Urbania (2000)

reviewed by
Steve Rhodes


URBANIA
A film review by Steve Rhodes
Copyright 2000 Steve Rhodes
RATING (0 TO ****):  ***

Heard any good stories lately? Think any of them are true?

Jon Shear's edgy thriller, URBANIA, loves to mess with our minds, and it has lots of stories to tell us. Set on a night with a built-in extra hour due to the Daylight Savings Time shift, the episodic story has characters who relate incidents with varying degrees of believability. The reaction of the characters hearing the stories frequently reveals more about them than about the teller. Sometimes nervous laughter will be followed by painful introspection.

The disorienting film takes devious delight in layering various versions of the stories so that we feel like we're jurors looking into a courtroom lined with funhouse mirrors. What are we supposed to believe? One thing certain in this intriguing and distorting tale is that our eyes are glued to the screen. The wonderfully labyrinthic script by Daniel Reitz and Jon Shear is based on Reitz's play "Urban Folk Tales."

In a terrific, nuanced performance, Dan Futterman (THE BIRDCAGE) plays the story's protagonist, a gay man named Charlie, who is searching for his Mr.

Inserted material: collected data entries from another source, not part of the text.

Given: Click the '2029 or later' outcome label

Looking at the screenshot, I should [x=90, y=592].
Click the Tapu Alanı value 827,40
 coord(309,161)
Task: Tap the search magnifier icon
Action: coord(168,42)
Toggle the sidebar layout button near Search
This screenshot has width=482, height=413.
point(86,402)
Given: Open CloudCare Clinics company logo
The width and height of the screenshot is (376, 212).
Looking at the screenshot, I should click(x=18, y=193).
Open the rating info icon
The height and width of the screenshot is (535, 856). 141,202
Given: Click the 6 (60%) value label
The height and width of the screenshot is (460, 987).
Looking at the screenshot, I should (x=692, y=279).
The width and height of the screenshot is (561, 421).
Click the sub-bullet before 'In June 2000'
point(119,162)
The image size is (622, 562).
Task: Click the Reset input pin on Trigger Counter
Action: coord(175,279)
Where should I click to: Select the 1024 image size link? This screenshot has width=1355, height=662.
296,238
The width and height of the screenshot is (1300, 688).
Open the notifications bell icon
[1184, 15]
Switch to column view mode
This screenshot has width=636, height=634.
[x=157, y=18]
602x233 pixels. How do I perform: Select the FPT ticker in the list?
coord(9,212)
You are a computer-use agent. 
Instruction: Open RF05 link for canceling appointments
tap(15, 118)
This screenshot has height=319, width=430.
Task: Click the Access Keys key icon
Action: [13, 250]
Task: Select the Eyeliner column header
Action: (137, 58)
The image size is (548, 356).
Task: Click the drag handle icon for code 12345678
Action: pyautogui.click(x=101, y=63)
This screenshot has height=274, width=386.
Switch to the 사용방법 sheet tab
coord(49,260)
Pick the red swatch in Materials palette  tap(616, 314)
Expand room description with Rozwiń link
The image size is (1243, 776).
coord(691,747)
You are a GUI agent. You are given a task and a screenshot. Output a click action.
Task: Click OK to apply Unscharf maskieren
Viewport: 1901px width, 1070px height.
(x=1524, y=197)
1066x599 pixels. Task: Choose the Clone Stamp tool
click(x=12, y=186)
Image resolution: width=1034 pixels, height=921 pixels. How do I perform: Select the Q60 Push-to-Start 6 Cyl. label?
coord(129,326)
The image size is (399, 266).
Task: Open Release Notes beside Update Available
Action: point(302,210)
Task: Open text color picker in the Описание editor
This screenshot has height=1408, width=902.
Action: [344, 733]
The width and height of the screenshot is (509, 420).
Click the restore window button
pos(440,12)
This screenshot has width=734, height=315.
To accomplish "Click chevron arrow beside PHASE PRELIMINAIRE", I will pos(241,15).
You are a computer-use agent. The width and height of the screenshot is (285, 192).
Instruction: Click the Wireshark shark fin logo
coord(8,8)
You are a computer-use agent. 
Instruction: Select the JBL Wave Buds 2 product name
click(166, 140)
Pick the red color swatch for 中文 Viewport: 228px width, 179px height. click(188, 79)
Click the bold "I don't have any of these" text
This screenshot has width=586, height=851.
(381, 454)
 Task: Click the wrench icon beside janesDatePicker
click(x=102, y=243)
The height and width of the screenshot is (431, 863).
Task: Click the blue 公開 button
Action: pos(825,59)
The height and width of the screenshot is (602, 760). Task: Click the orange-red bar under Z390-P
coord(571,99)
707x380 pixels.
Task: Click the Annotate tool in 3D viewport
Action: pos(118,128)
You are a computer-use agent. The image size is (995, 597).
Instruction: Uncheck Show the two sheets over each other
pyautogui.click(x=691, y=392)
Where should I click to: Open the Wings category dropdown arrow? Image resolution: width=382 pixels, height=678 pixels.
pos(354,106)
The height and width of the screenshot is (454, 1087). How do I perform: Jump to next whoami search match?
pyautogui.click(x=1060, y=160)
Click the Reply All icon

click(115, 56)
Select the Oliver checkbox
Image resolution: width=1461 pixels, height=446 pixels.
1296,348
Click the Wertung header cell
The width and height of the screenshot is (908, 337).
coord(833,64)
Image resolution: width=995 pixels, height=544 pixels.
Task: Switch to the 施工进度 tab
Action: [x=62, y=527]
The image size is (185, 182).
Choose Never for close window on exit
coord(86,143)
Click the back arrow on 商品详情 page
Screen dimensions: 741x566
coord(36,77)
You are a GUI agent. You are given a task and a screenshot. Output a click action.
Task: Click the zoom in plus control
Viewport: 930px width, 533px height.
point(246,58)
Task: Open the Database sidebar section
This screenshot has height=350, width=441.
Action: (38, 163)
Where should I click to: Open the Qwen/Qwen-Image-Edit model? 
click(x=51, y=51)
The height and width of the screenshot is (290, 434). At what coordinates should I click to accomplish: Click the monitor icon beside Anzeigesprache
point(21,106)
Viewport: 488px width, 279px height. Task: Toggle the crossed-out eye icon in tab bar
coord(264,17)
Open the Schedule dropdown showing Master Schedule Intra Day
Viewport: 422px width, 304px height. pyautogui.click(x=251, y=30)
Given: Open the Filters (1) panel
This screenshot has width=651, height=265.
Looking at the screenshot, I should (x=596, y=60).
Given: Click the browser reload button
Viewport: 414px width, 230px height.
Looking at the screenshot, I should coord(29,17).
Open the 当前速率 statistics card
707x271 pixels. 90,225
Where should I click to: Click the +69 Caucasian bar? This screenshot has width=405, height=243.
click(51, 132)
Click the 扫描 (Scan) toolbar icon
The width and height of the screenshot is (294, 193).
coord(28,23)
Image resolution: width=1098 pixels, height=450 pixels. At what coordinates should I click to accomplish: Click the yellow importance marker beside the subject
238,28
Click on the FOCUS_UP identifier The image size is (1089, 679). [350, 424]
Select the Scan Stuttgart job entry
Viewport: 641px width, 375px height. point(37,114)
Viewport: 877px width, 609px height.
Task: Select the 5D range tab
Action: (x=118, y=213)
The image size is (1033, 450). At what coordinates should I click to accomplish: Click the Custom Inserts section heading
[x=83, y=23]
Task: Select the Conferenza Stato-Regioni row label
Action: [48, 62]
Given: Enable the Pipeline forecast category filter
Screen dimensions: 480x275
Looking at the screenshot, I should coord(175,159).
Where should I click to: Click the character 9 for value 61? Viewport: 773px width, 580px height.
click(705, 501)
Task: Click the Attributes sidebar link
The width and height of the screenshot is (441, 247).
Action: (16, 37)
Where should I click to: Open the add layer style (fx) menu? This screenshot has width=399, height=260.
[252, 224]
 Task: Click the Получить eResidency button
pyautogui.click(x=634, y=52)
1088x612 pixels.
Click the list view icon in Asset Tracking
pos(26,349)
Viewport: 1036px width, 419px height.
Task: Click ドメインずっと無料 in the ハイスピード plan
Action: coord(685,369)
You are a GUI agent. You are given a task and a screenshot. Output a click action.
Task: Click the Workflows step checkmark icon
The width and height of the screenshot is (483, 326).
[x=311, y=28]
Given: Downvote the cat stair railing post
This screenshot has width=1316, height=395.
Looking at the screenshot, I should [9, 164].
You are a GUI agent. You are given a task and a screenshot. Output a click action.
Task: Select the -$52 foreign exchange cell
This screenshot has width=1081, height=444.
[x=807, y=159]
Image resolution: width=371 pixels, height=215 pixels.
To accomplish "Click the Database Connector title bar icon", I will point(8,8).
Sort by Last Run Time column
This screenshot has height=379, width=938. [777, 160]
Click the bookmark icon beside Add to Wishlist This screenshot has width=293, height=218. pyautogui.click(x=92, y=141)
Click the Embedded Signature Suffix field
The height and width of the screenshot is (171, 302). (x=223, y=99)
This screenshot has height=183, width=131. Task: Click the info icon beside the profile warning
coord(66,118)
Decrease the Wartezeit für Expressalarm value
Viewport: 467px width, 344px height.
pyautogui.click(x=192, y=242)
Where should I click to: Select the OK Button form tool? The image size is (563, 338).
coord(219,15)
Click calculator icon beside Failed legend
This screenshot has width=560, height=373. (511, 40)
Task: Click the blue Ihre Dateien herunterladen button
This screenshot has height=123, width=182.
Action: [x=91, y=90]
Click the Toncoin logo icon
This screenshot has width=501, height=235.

Right, Dean (Samuel Ball). When Charlie first laid eyes on Dean, a hunk with a heart and snake tattoo, Charlie decided that Dean was the man for him. Among the many questions is whether Dean, who appears to be a potentially violent homophobe, is what he seems to be.

Along the way this eventful night, Charlie encounters people gay and straight who have their stories to tell, most of which we see acted out. One story, about a woman with a wet poodle and a microwave, is thrown in as the story's only real joke. The script is especially good at not telegraphing which stories have legs and which end almost before they begin. One of the latter involves an attractive middle-aged woman who propositions a bartender with a purse full of fifties. Even the most minor of these incidents are staged with such creepy class that they become quite intriguing.

It's the sort of film in which even innocuous phrases such as, "Don't forget to set your clock back," manage to have dark, ominous portents. The crisp editing by Randolph Bricker and Ed Marx keeps us on our toes as images sometimes flash by like a hit-and-run and others times linger to haunt us. And Shane Kelly's cinematography captures the mood almost too well. Nightmares after this film are definitely possible, not so much for what happens as for the movie's raw intensity.

"Just give me a second to figure out the ending," Charlie tells us at the opening of the movie. The biggest disappointment for me was that URBANIA doesn't really have an ending. Oh well, as they say, "the journey is the reward." And for adventuresome moviegoers, URBANIA takes us through a fascinating night when danger is definitely in the air.

URBANIA runs a little long at 1:43. It is rated R for strong violent and sexual content, language and some drug use. It would be acceptable for college students and older.